Pixel coordinate grounding data
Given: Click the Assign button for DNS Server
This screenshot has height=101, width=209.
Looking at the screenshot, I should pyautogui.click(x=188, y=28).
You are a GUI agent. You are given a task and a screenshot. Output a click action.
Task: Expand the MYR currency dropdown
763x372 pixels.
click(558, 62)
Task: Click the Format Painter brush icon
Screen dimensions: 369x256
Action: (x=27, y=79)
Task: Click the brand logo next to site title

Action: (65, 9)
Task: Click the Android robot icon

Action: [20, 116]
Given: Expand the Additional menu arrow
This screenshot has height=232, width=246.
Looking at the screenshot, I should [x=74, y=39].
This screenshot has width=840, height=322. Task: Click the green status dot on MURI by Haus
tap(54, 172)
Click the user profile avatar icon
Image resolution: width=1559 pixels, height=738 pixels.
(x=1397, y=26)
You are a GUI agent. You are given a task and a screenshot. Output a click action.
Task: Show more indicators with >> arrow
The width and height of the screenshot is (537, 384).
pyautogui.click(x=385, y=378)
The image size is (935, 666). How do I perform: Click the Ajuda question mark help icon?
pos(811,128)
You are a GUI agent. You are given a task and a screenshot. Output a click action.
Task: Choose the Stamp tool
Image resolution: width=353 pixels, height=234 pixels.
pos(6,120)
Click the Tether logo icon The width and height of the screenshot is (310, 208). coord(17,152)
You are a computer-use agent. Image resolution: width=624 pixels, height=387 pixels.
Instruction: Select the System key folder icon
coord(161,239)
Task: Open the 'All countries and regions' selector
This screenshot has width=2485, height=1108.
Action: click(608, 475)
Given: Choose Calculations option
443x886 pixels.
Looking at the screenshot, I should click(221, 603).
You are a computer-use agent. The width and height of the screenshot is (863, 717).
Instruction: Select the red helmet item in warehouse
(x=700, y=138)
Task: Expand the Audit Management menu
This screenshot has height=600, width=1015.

▶ _Exercise aim_: Copy all the records exactly so that no character differs from the source.

▶ _Task solution_:
Given: Click the Assign button for DNS Server
This screenshot has height=101, width=209.
Looking at the screenshot, I should pyautogui.click(x=188, y=28).
You are a GUI agent. You are given a task and a screenshot. Output a click action.
Task: Expand the MYR currency dropdown
763x372 pixels.
click(558, 62)
Task: Click the Format Painter brush icon
Screen dimensions: 369x256
Action: (x=27, y=79)
Task: Click the brand logo next to site title

Action: (65, 9)
Task: Click the Android robot icon

Action: [20, 116]
Given: Expand the Additional menu arrow
This screenshot has height=232, width=246.
Looking at the screenshot, I should [x=74, y=39].
This screenshot has width=840, height=322. Task: Click the green status dot on MURI by Haus
tap(54, 172)
Click the user profile avatar icon
Image resolution: width=1559 pixels, height=738 pixels.
(x=1397, y=26)
You are a GUI agent. You are given a task and a screenshot. Output a click action.
Task: Show more indicators with >> arrow
The width and height of the screenshot is (537, 384).
pyautogui.click(x=385, y=378)
The image size is (935, 666). How do I perform: Click the Ajuda question mark help icon?
pos(811,128)
You are a GUI agent. You are given a task and a screenshot. Output a click action.
Task: Choose the Stamp tool
Image resolution: width=353 pixels, height=234 pixels.
pos(6,120)
Click the Tether logo icon The width and height of the screenshot is (310, 208). coord(17,152)
You are a computer-use agent. Image resolution: width=624 pixels, height=387 pixels.
Instruction: Select the System key folder icon
coord(161,239)
Task: Open the 'All countries and regions' selector
This screenshot has width=2485, height=1108.
Action: click(608, 475)
Given: Choose Calculations option
443x886 pixels.
Looking at the screenshot, I should click(221, 603).
You are a computer-use agent. The width and height of the screenshot is (863, 717).
Instruction: Select the red helmet item in warehouse
(x=700, y=138)
Task: Expand the Audit Management menu
This screenshot has height=600, width=1015.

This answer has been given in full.